== WHAT IS NEEDED ==
The lines below that include "width" are to be found and copied.

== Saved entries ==
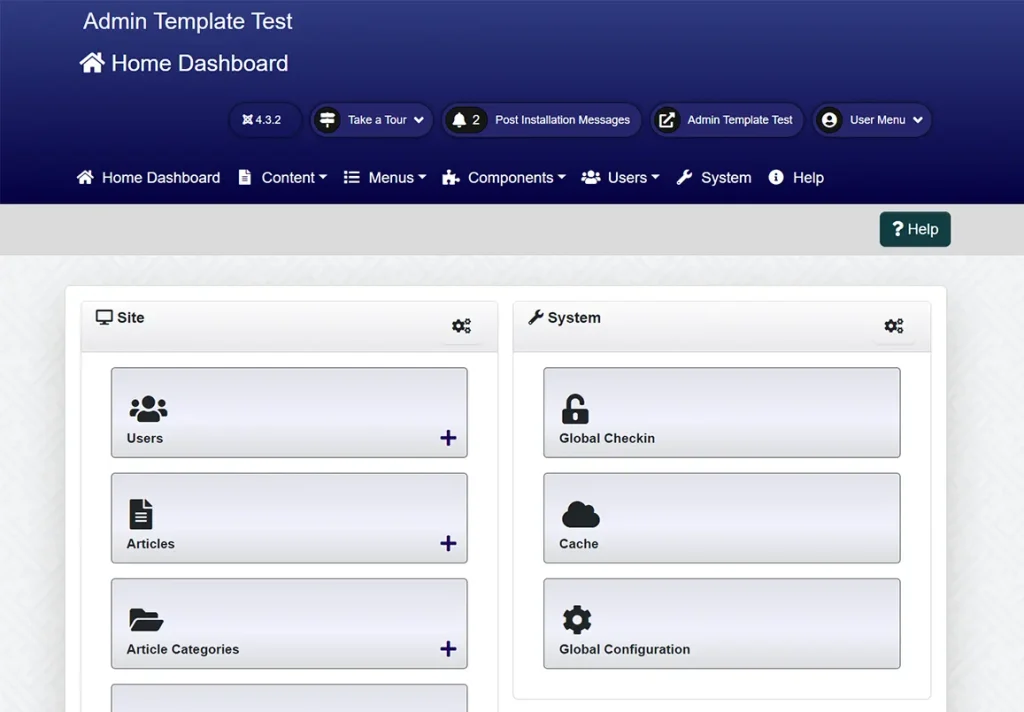The image size is (1024, 712).
Task: Click the house icon beside page title
Action: (x=92, y=63)
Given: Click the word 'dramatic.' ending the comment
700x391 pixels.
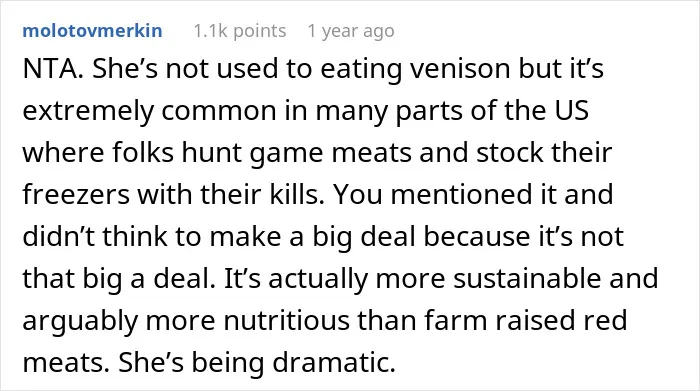Looking at the screenshot, I should pyautogui.click(x=334, y=362).
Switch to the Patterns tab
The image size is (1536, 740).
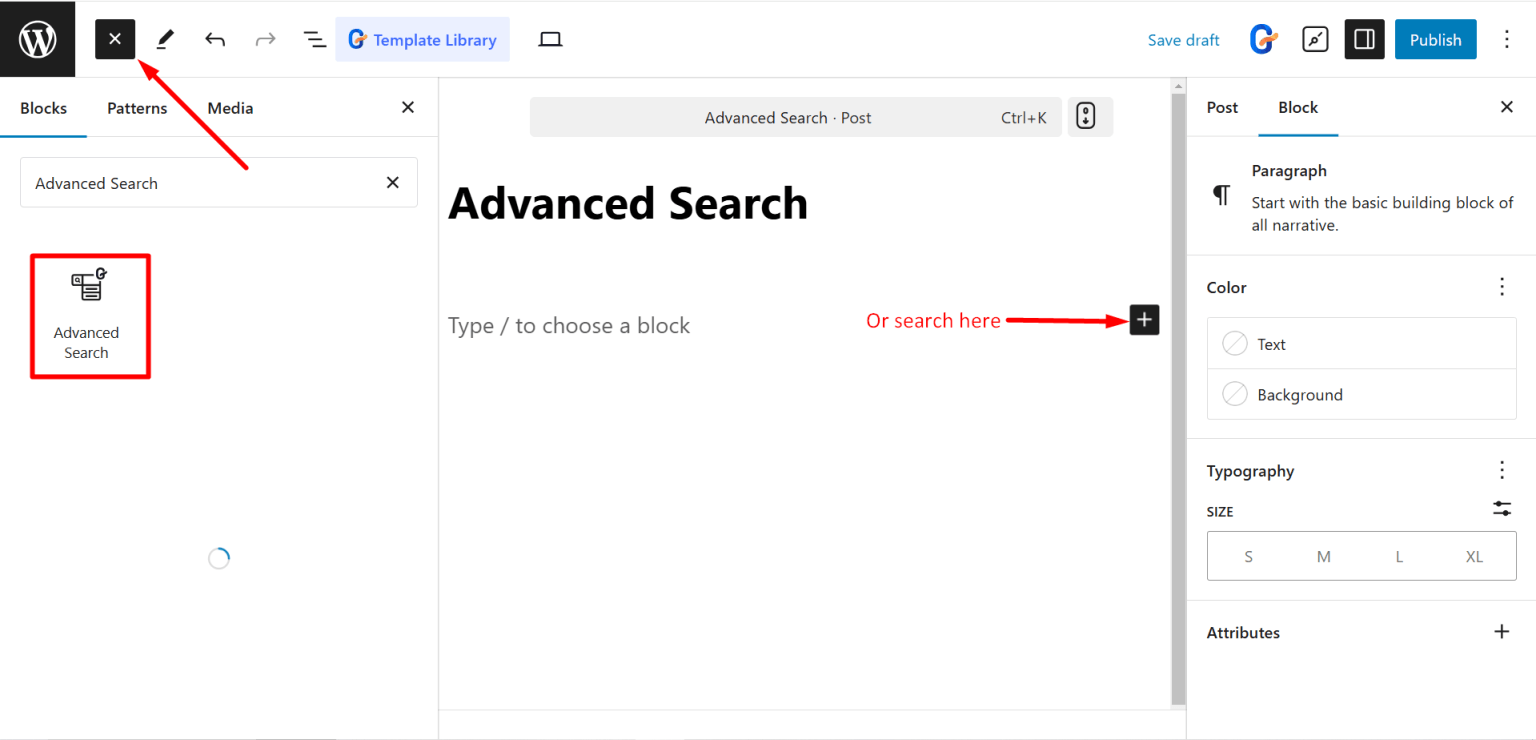click(x=137, y=107)
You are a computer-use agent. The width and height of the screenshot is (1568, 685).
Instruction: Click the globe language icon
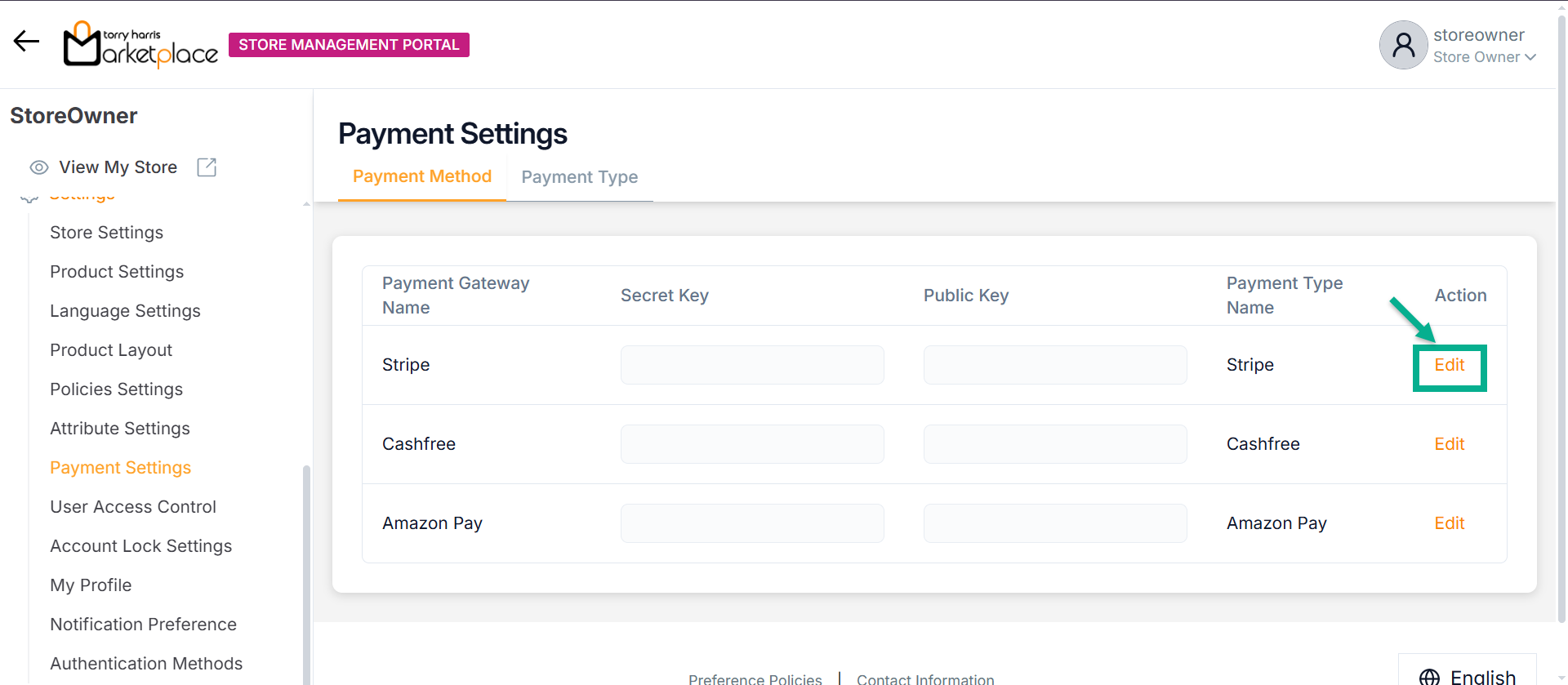pos(1429,677)
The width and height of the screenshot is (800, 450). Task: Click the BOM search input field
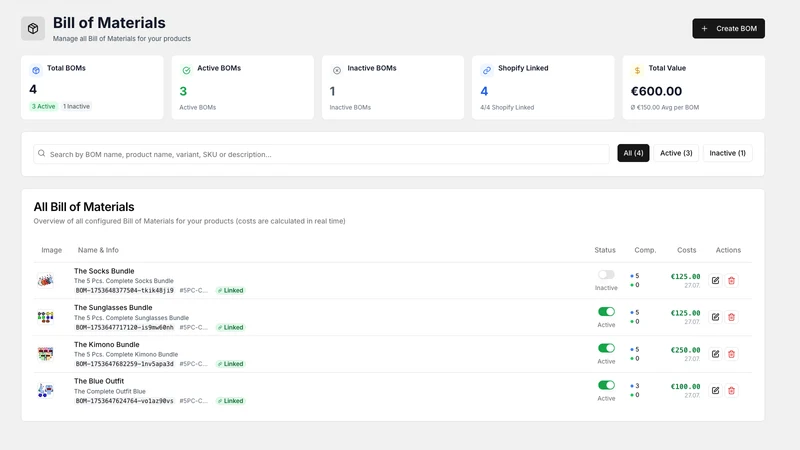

== REPLY TO THE EXERCISE ==
You are a computer-use agent. The width and height of the screenshot is (1568, 685).
The width and height of the screenshot is (800, 450). Task: Click the BOM search input field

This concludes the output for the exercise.